The rich-poor gap in greenhouse gas emissions (GHG) continues to grow: “The 10% of households with the highest per capita emissions contribute 34-45% of global consumption-based household GHG emissions, while the bottom 50% contribute 13-15%.”

Food and water security is endangered: “Roughly half of the world’s population currently experience severe water scarcity for at least part of the year due to a combination of climatic and non-climatic drivers.” As many as 2.4 billion people will experience water scarcity by 2050, and millions more will not have access to safe sanitation in water supplies.

Extreme heat is responsible for increased deaths, water-borne diseases, and displaced persons in all world regions. “Compound heatwaves and droughts are projected to become more frequent . . . Due to relative sea level rise, current 1-in-100 year extreme sea level events are projected to occur at least annually in more than half of all tide gauge locations by 2100 under all considered scenarios. Other projected regional changes include intensification of tropical cyclones and/or extratropical storms, and increases in aridity and fire weather.”

Every increment of global warming increase will increase the risks and make them more difficult to manage. “Multiple climatic and non-climatic risk drivers will interact, resulting in compounding overall risk and risks cascading across sectors and regions. Climate-driven food insecurity and supply instability, for example, are projected to increase with increasing global warming, interacting with non-climatic risk drivers such as competition for land between urban expansion and food production, pandemics and conflict.”

As usual, the IPCC report does mention multiple ways in which adaptation and mitigation can affect climate change. All are quite familiar, such as more efficient use of resources, better forest management, carbon capture of fossil fuels, sustainable land use, electric vehicles, and more efficient buildings. There’s never been a problem imagining a net-zero carbon world. Here and there, these changes are being accepted. But for every piece of good news, there’s an “on the other hand.” For example:

From 2035 on, new gasoline-powered cars and most heavy trucks cannot be sold in California, and only zero-emission cars can be sold in New York. That’s two big states, but it leaves 48 others.

Greenpeace reports that an international group is now putting together a legally binding Global Plastics Treaty. (Worst offender? Coca-Cola.) But only a tiny fraction of plastics is being recycled, and more than 170 trillion plastic particles are found in the ocean alone.
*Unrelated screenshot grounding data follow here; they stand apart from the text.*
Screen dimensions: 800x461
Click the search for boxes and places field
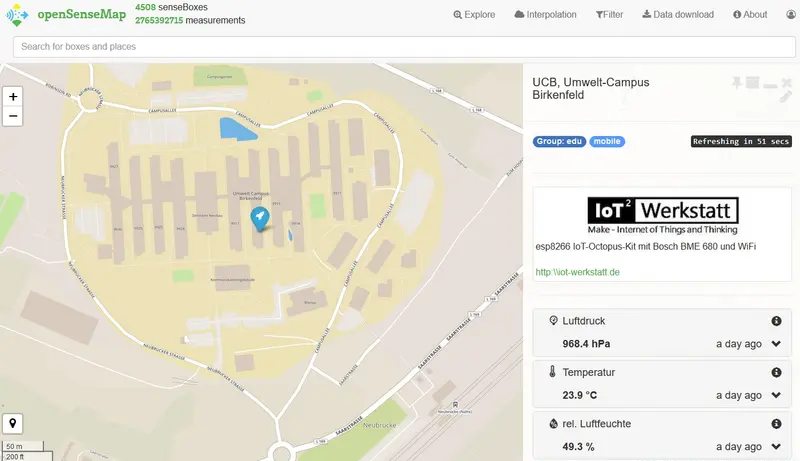tap(400, 47)

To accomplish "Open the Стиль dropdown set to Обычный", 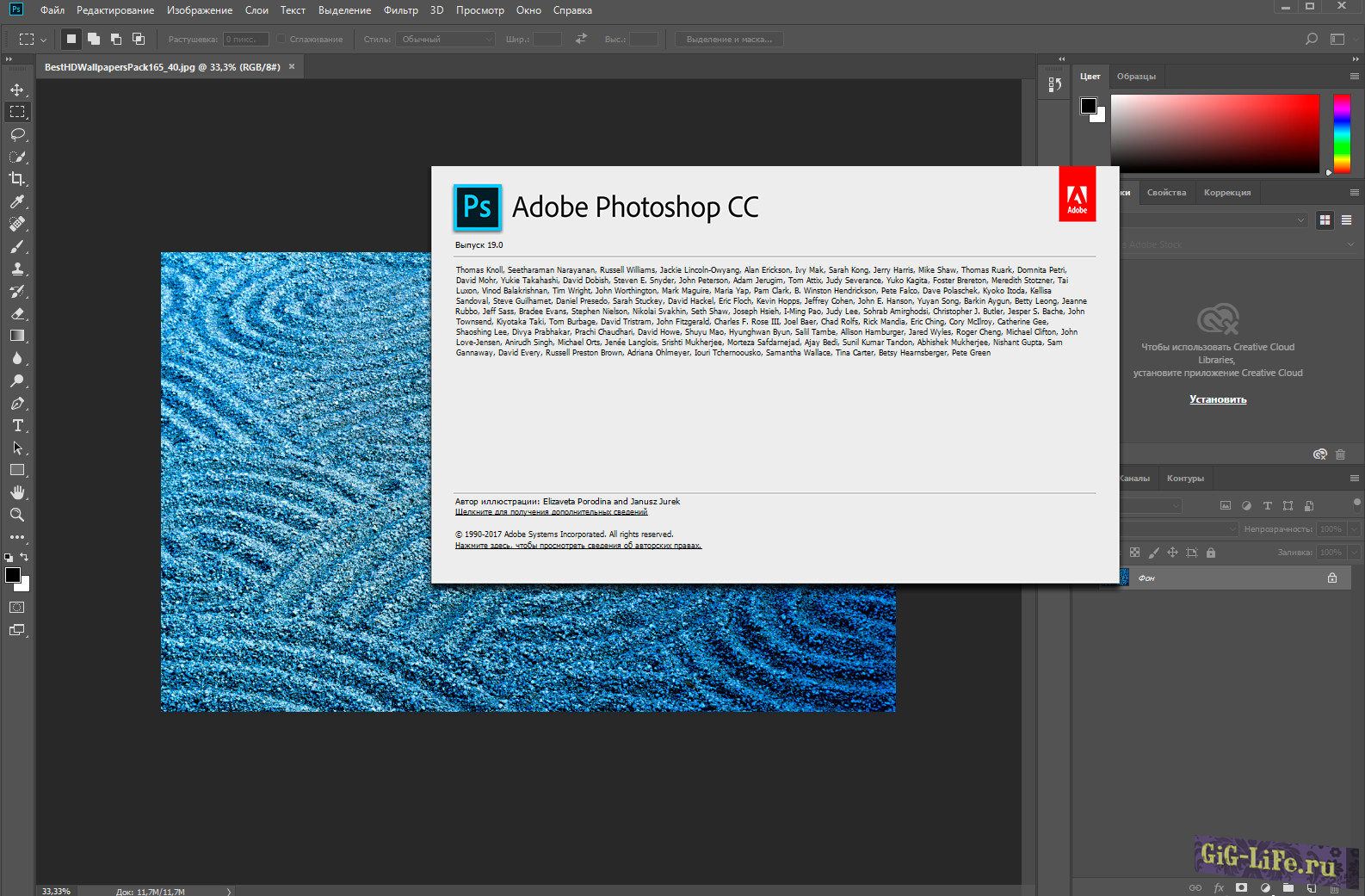I will pos(445,40).
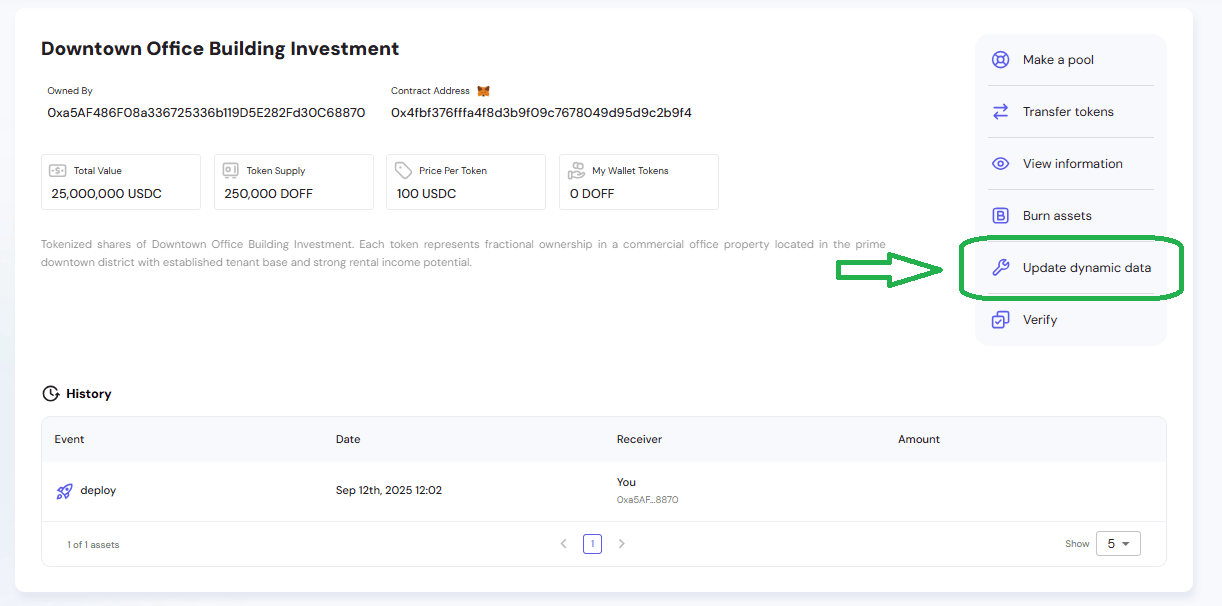Image resolution: width=1222 pixels, height=606 pixels.
Task: Click the page 1 pagination button
Action: pos(593,544)
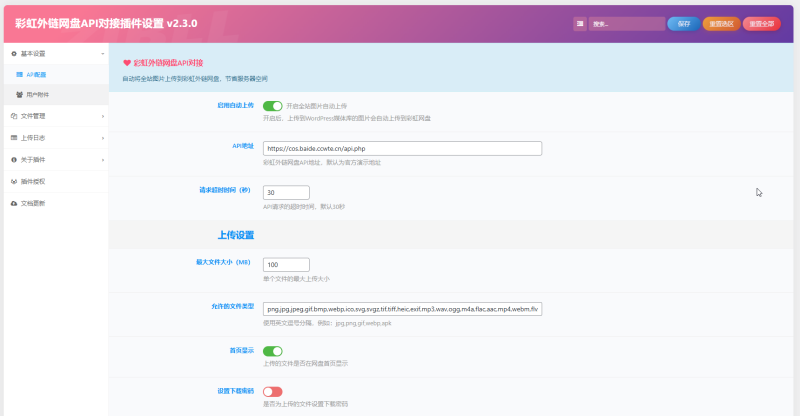Click the expand-all icon left of search
This screenshot has width=800, height=416.
tap(580, 23)
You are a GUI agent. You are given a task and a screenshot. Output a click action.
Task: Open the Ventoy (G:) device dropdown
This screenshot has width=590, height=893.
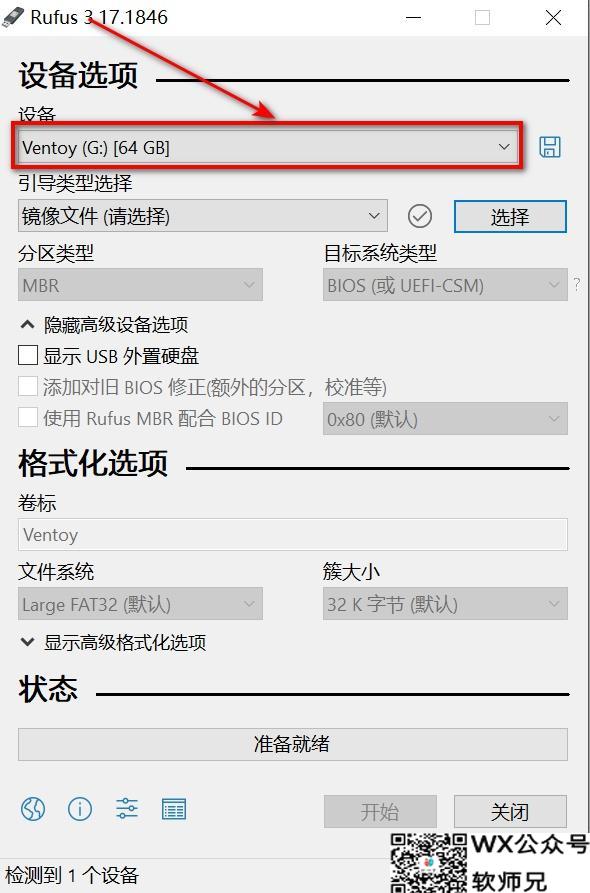267,147
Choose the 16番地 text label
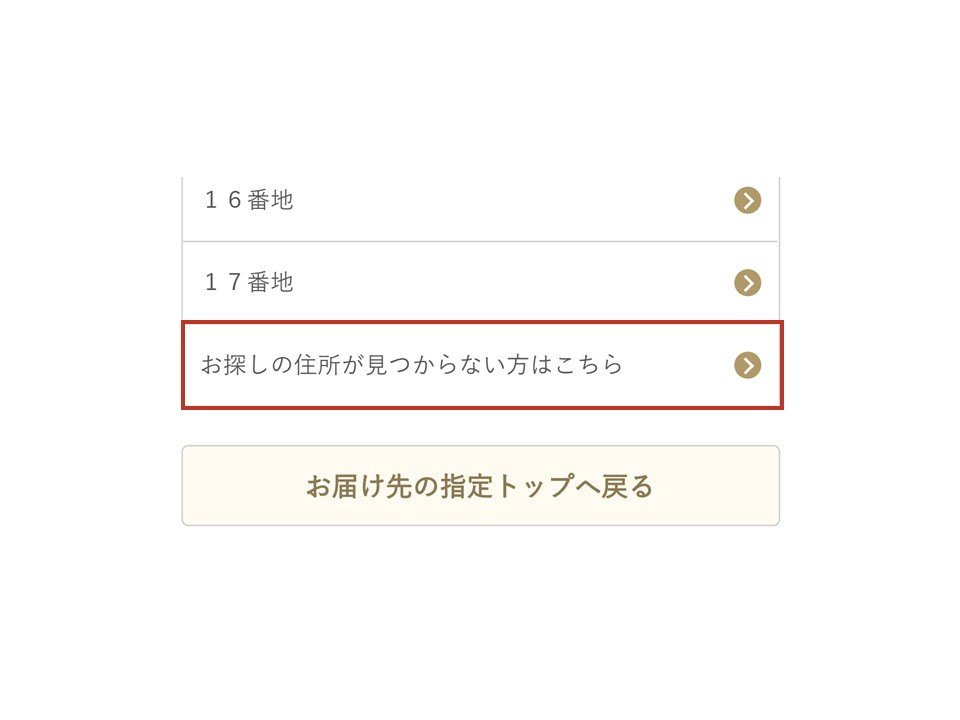Image resolution: width=960 pixels, height=720 pixels. [249, 201]
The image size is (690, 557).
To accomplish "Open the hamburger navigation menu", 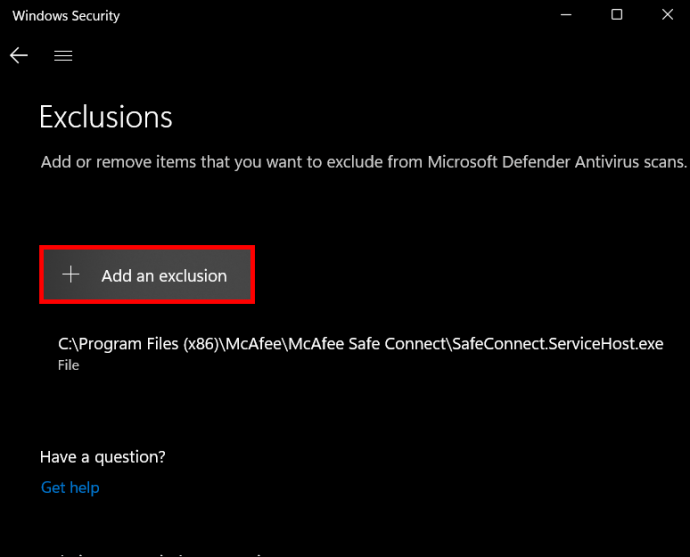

The soft-energy path is catching on. As the IPCC reports: “From 2010- 2019 there have been sustained decreases in the unit costs of solar energy (85%), wind energy (55%), and lithium ion batteries (85%), and large increases in their deployment, e.g., >10x for solar and >100x for electric vehicles, varying widely across regions.” But: “Public and private finance flows for fossil fuels are still greater than those for climate adaptation and mitigation.” Any wonder why oil and gas company profits are at their highest level ever? BP, for example, reported $28 billion in profits in 2022, and ExxonMobil reported $56 billion in profits. These companies have, without embarrassment, announced they will be scaling back commitments to move toward renewable energy.

The Macron government in France is the first to support a ban on deep sea mining. Will any others follow suit? This latest IPCC report was approved by 195 governments, and synthesizes the results of countless other scientific reports as well as summarizes its six previous assessments. Yet many people read them (if at all) as just more dire predictions that are either overly pessimistic or best left to future generations to deal with.

Thus, the IPCC contributing authors keep issuing warnings, governments keep making dubious promises, and worsening environmental conditions keep multiplying. We’re approaching a tipping point, but no authority exists to stop us from passing it.

This time, the sky really is falling.

Mel Gurtov, syndicated by the Oregon Peace Institute’s PeaceVoice project, is professor emeritus of political science at Portland State University and blogs at “In the Human Interest.”